MsDroid: Identifying Malicious Snippets for Android Malware Detection
Abstract: Machine learning has shown promise for improving the accuracy of Android malware detection in the literature. However, it is challenging to (1) stay robust towards real-world scenarios and (2) provide interpretable explanations for experts to analyse. In this article, we propose MsDroid , an An droid malware detection system that makes decisions by identifying m alicious s nippets with interpretable explanations. We mimic a common practice of security analysts, i.e., filtering APIs before looking through each method, to focus on local snippets around sensitive APIs instead of the whole program. Each snippet is represented with a graph encoding both code attributes and domain knowledge and then classified by Graph Neural Network (GNN). The local perspective helps the GNN classifier to concentrate on code highly correlated with malicious behaviors, and the information contained in graphs benefit in better understanding of the behaviors. Hence, MsDroid is more robust and interpretable in nature. To identify malicious snippets, we present a semi-supervised learning approach that only requires app labeling. The key insight is that malicious snippets only exist in malwares and appear at least once in a malware.
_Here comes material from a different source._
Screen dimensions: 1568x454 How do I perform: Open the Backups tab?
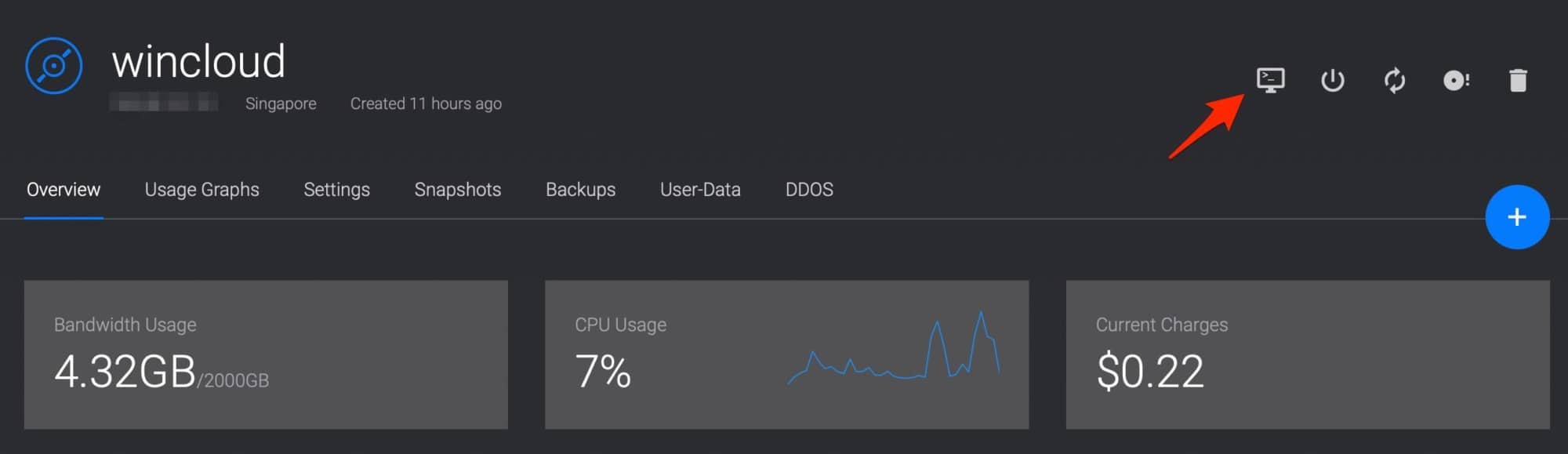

To make malicious snippets less opaque, we design an explanation mechanism to show the importance of control flows and to retrieve similarly implemented snippets from known malwares. A comprehensive comparison with 5 baseline methods is conducted on a dataset of more than 81K apps in 3 real-world scenarios, including zero-day , evolution , and obfuscation . The experimental results show that MsDroid is more robust than state-of-the-art systems in all cases, with 5.37% to 49.52% advantage in F1-score. Besides, we demonstrate that the provided explanations are effective and illustrate how the explanations facilitate malware analysis.